A branching network with 300 nodes is generated by a stochastic growth model (extension probability 0.85, branching probability 0.15). Anastomosis (hyphal fusion) is added by connecting random nearby non-adjacent node pairs with probability proportional to inverse distance, producing 332 edges. All edge weights are 1.

Trace partition.

Tip nodes (degree 1) are designated as $V_{\mathrm{trace}}$; all interior nodes are $V_{\mathrm{core}}$.

Key diagnostics.

The network is sparse and predominantly tree-like. Cycle-richness is low ($C_{\mathrm{cycle}}=0.11$), yielding weak $s_{\mathrm{res}}$. Trace capacity is modest: many core nodes have only 1–2 disjoint paths to tip traces, and the trace set is large but poorly connected to the interior.
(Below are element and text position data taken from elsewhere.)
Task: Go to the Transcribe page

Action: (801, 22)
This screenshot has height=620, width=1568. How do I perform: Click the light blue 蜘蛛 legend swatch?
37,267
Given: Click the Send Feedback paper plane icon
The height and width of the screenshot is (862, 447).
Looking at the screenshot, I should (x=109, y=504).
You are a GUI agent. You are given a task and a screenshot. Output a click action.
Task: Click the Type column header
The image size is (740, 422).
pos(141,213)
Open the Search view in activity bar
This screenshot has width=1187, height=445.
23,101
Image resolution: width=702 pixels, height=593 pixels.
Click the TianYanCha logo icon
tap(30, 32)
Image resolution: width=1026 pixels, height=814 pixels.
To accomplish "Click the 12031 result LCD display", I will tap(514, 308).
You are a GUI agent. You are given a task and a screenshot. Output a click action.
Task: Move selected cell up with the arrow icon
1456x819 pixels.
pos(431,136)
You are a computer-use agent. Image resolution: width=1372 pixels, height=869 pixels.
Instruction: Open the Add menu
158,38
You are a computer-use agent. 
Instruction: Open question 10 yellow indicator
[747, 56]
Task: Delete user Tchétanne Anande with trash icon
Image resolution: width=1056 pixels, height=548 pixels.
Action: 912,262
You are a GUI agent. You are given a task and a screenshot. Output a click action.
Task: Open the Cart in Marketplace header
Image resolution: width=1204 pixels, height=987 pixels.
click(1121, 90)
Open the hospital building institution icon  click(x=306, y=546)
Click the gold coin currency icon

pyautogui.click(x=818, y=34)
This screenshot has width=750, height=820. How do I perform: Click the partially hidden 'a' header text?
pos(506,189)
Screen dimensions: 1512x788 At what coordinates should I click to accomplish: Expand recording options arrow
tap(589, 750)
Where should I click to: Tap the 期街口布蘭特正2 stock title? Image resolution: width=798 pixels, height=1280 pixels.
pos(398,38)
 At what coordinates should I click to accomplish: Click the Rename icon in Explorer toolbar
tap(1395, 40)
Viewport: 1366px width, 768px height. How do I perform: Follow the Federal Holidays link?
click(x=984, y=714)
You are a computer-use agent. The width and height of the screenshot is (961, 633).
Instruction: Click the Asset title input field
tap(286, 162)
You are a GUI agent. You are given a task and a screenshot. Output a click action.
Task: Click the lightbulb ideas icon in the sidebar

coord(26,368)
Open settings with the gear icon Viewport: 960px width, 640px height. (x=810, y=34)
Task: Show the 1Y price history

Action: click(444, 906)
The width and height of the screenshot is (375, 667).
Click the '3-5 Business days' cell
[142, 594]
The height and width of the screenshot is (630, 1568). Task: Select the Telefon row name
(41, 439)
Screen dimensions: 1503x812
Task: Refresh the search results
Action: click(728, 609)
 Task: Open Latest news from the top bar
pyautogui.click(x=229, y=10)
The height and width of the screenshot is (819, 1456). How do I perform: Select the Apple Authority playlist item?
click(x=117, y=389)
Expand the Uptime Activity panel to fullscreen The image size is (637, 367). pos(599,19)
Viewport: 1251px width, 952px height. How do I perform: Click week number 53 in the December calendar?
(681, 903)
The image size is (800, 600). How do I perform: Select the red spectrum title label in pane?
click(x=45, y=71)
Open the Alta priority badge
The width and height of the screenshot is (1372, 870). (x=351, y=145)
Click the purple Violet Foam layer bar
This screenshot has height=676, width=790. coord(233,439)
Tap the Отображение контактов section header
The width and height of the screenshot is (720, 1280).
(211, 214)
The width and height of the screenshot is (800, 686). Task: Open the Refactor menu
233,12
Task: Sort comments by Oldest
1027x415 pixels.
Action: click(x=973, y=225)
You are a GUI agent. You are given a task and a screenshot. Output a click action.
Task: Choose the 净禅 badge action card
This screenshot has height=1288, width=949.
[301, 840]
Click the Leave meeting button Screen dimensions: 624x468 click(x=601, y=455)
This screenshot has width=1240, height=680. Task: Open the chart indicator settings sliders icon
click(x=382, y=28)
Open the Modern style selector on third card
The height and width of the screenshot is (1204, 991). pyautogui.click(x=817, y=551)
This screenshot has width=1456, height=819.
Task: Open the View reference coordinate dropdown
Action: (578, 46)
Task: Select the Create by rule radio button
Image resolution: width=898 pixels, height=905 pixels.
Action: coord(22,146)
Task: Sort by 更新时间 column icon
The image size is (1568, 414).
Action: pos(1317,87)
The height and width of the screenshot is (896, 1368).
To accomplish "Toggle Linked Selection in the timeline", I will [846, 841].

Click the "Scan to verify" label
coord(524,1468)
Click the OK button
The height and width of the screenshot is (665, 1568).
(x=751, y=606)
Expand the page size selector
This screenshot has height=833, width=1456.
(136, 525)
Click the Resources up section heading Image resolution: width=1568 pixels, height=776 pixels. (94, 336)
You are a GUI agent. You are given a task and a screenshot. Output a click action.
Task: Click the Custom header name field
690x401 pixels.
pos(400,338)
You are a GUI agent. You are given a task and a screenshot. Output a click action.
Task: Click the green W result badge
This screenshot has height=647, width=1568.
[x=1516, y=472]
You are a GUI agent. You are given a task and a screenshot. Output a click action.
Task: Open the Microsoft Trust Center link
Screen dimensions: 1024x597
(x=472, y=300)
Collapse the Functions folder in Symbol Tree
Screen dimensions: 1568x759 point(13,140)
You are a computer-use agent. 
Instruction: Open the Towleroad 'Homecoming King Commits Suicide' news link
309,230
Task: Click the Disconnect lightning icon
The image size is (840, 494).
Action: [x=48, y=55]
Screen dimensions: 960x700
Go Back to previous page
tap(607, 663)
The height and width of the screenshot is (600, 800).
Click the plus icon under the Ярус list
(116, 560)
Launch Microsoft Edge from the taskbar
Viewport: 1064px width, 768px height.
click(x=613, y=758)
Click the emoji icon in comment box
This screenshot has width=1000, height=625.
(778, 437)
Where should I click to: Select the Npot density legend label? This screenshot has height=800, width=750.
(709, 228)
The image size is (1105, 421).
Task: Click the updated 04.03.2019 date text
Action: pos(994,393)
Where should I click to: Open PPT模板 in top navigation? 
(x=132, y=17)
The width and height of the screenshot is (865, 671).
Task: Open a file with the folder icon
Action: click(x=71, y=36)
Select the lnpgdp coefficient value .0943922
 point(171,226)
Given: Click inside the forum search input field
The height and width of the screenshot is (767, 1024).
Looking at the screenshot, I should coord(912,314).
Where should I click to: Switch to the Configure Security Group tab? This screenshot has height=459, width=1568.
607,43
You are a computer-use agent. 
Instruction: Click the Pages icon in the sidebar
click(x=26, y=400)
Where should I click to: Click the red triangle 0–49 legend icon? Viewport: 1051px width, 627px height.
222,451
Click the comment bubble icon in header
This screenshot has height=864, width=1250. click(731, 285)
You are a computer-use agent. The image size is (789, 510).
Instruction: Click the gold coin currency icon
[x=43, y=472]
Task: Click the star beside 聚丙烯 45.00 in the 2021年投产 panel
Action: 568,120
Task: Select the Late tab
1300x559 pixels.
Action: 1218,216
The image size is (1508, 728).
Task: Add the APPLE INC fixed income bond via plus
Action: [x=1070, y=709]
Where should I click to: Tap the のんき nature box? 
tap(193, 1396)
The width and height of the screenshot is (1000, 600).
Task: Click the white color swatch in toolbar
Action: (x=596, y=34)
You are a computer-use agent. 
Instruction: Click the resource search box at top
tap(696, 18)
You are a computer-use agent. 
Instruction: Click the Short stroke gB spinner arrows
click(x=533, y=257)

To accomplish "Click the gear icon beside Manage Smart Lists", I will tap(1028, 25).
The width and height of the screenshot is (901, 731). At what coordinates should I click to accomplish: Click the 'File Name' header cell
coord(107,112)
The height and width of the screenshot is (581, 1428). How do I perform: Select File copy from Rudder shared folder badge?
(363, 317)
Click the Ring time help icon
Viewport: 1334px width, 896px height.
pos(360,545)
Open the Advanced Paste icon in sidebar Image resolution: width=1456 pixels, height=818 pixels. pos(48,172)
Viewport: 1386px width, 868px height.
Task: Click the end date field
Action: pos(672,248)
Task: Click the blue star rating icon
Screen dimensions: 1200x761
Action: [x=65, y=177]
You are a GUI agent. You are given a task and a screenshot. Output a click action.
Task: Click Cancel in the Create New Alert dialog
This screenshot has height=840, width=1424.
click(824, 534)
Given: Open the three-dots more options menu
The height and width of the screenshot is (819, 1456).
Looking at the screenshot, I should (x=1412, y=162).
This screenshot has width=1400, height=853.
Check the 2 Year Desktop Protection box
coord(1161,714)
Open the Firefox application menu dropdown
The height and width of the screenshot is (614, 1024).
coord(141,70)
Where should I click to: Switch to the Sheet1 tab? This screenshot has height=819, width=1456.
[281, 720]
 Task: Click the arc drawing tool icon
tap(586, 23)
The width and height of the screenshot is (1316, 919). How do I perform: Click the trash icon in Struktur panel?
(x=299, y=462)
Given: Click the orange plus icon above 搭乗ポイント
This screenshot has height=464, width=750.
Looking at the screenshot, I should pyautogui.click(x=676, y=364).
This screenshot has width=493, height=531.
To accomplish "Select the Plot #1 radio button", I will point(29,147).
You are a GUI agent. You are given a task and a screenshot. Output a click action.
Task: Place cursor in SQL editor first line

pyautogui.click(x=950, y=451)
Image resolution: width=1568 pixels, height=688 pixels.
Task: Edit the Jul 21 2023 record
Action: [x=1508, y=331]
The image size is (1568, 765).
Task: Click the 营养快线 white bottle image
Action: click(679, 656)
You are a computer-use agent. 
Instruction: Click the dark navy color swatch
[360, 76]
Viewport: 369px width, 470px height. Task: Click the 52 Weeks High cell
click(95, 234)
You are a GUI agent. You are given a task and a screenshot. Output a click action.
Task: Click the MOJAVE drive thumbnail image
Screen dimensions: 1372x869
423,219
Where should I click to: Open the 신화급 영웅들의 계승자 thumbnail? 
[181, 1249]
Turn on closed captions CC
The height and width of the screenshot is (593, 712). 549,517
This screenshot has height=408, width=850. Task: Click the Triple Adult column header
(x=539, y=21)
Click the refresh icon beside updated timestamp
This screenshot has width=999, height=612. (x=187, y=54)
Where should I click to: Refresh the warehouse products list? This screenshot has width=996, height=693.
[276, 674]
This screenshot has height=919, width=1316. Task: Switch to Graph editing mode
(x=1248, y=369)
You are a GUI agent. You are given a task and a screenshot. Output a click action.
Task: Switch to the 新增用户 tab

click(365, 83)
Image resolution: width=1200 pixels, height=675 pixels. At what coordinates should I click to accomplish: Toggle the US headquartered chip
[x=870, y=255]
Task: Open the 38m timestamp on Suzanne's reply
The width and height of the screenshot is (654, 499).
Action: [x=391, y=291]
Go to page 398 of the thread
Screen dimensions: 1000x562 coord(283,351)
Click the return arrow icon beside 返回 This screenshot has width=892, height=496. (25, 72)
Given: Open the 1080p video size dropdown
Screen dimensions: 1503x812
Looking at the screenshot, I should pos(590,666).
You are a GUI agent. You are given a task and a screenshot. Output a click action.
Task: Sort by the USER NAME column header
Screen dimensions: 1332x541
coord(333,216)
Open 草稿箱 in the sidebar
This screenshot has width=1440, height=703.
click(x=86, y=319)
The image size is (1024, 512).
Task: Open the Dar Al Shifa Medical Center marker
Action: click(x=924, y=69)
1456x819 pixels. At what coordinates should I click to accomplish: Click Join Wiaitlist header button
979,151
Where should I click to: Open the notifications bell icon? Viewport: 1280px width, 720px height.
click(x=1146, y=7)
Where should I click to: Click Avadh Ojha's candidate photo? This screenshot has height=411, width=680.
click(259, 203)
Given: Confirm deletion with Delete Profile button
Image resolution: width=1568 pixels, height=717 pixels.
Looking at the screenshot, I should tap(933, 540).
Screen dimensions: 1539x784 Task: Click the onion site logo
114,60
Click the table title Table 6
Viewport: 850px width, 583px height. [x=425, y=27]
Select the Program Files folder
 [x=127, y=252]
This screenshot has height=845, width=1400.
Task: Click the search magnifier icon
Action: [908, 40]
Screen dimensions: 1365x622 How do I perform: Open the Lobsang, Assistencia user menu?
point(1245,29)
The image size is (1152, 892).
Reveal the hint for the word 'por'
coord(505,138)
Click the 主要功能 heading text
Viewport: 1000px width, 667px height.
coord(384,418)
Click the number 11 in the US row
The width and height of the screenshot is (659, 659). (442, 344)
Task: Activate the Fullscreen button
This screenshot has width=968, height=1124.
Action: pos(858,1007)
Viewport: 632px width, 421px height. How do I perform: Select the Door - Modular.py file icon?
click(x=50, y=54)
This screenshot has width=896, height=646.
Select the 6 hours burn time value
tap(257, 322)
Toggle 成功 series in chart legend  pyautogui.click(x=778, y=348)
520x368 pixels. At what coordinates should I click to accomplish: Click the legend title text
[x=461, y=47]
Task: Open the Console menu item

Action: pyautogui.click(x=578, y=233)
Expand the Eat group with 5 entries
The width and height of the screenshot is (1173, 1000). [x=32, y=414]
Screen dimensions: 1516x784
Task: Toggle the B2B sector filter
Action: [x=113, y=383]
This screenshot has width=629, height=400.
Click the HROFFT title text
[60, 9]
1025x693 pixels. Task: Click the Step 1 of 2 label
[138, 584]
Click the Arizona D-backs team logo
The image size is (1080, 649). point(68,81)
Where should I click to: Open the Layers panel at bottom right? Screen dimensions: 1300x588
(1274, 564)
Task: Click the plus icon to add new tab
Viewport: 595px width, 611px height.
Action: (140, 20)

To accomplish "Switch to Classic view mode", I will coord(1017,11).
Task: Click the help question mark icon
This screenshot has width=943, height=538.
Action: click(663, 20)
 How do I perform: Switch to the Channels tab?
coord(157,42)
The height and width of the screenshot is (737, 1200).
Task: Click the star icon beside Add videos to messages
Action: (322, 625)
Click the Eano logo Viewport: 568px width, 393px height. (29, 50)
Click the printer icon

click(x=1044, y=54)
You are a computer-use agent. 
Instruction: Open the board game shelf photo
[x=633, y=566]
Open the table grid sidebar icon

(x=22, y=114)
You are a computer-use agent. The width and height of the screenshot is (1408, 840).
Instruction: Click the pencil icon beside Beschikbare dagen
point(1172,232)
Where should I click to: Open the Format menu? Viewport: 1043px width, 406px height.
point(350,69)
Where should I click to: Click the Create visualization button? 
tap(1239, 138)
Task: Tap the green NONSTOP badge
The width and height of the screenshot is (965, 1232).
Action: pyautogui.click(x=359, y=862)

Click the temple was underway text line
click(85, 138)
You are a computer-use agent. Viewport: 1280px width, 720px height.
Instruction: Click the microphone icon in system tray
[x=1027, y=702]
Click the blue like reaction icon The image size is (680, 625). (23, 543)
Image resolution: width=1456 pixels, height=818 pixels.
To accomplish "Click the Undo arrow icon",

Temporal breadth ($B_{\tau }$) is moderate, reflecting a spread of Laplacian eigenvalues from near-zero (long trunk diffusion times) to moderate values (short anastomosis-loop recurrence). Robustness is the strongest subscore: the dominant trunk structure is hard to disrupt.

Appendix A.4. Profile Comparison

Each architecture produces a recognizably distinct MPI signature. The centralized system is integration-strong but multiscale-degenerate. The federated system is integration-weak but multiscale-rich with distributed traces. The stigmergic system is uniformly moderate-to-weak, with relative strength in robustness and temporal breadth. These distinctions track genuine architectural contrasts—hub-and-spoke vs. modular-federated vs. sparse-branching—rather than trivial graph statistics such as density or size.